For traditional Catholics, perhaps more than for others, the temptation to adopt a laager mentality is strong. It is one which we should stoutly resist. Our trust in the Catholic tradition should rather make us eager to take the Gospel into the world, to bear the light of Christ into the surrounding darkness: to be, in a word, evangelical.
“Evangelical” is not a term that one easily applies to the traditional Mass. One normally associates “evangelical” with clean-cut young men in dark suits, wide-eyed television preachers or dour Westminster-confession north-enders. At first thought many traditionally minded Catholics would even perhaps reject the description “evangelical” for themselves, as more suited to beardy guitar strummers. Deeper reflection, however, suggests that the evangelical facet of the Church’s life is not one that we can ignore. Each of us is meant to be an evangelist, an apostle, a missionary. Each of us is meant to be imbued with a love for the holy scriptures and a deep love for the Gospel of our Lord. “Evangelical” is a word that we ought to treat both as an honourable title as well as a challenge to live up to. Indeed, there is a sense in which the phrase “evangelical Catholic” is as much a tautology as “traditional Catholic.”

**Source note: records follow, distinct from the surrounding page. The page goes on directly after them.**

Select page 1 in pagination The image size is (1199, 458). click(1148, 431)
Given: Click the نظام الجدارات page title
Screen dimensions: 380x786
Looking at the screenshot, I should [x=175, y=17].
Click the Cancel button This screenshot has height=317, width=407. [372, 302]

Traditional Catholics are concerned with right worship and right belief as the twin pillars of a good christian life. All the sacraments, ceremonies, dogmas, prayers and customs that we wish to preserve, we wish to preserve precisely because they speak so eloquently of our Saviour, Jesus Christ. They might be old. They might be beautiful. They might (conceivably) arouse nostalgia in people old enough to remember better times. But why we really want them, why we preserve and promote them, is because they show to us the face of Christ and make Him present in our lives. We enter into the life of the living Lord when we enter into the sacred realm of christian worship. This worship transforms us into the likeness of the One whom we worship. Because of this transforming power of the sacraments – in our lives, in our speech, and in our actions – we are able to reveal Christ our Saviour present in and to the world.

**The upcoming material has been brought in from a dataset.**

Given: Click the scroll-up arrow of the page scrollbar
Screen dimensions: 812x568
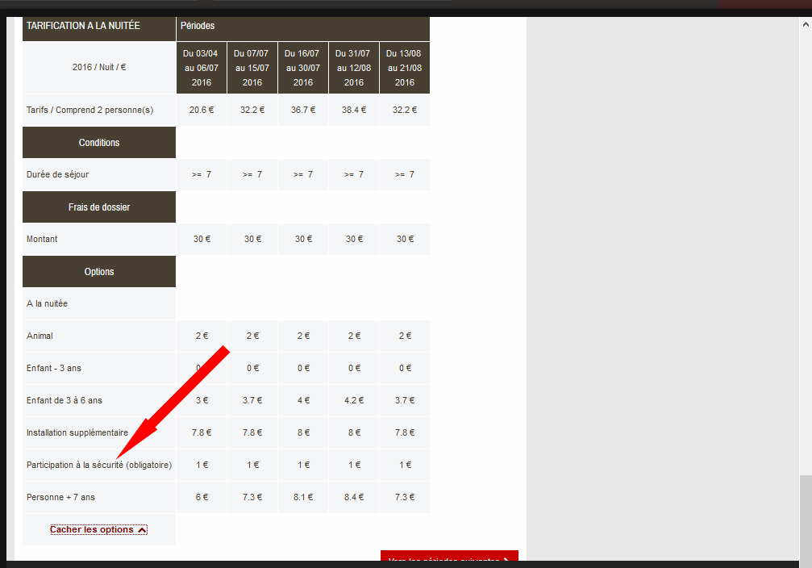Looking at the screenshot, I should 805,23.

The stern transcendentalism of the traditional rites of the Church, moreover, serves to present us with a clear choice by the unambiguous proclamation of the presence of the Triune God. In the jargon of the twentieth century scripture scholars, the traditional Mass is essentially kerygmatic. That is, it proclaims Christ and seeks conversion. It does not cajole, or persuade by degrees. It has no soft edges. It takes no prisoners. It does not try to “meet us where we are at.” The response that it seeks, and frequently accomplishes, is conversion of heart, change of mind, transformation of life. The liturgy is thus the sacramental embodiment of the Church’s teaching, especially that foundational proclamation “Christ died for our sins and is now risen from the dead!” In the liturgy this apostolic kerygma takes flesh and gives us a foretaste of the heavenly banquet.

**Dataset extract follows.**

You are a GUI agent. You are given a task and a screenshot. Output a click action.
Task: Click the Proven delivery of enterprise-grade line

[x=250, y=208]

Recently, at the traditional celebration of the Easter Vigil at Lewisham (Sydney), there were several baptisms and confirmations of adults and older children. Commenting on the long and elaborate liturgy, the mother of three of the children, an aboriginal Australian, put it this way: “Tonight I knew that there is a God, and that He was here with us.” One can think of no better basis for a real evangelical outreach than a liturgy which can elicit such a response. The challenge for traditional Catholics is to take seriously their duty to spread the Gospel, not to be inward turning and tempted to hoard the riches of the liturgy to ourselves, but intent on the salvation of souls. This does not necessarily mean taking to the streets like Mormons, or becoming fanatical God-botherers, or dissipating our energies in a whirl of apostolic activity. It does mean, however, always keeping one eye open for opportunities to bring people to our Lord. Being “evangelical” is not merely an option for the terminally pious, but something which is a necessary part of our christian calling.
Traditional Catholics cannot afford to sit on their hands when it comes to the great issues of our day. The response which we give must be animated, however, by our encounter with Christ in the Holy Liturgy, not simply by a new form of political activism. Of course, we cannot do without the work of political engagement and detailed ethical argumentation on these questions. What is more important, however, is allowing those to whom we speak to hear the liberating voice of the Risen Christ. Just as St Patrick so long ago lit the first Easter fire in Ireland on the Hill of Slane to challenge the darkness of the heathen priests, so too we are summoned by Christ to bring His light to a nation of darkened conscience. As the Holy Father has so often said, when confronted by a culture of death, our response can only be to bring the life of the Risen Christ into the lives of all whom we meet.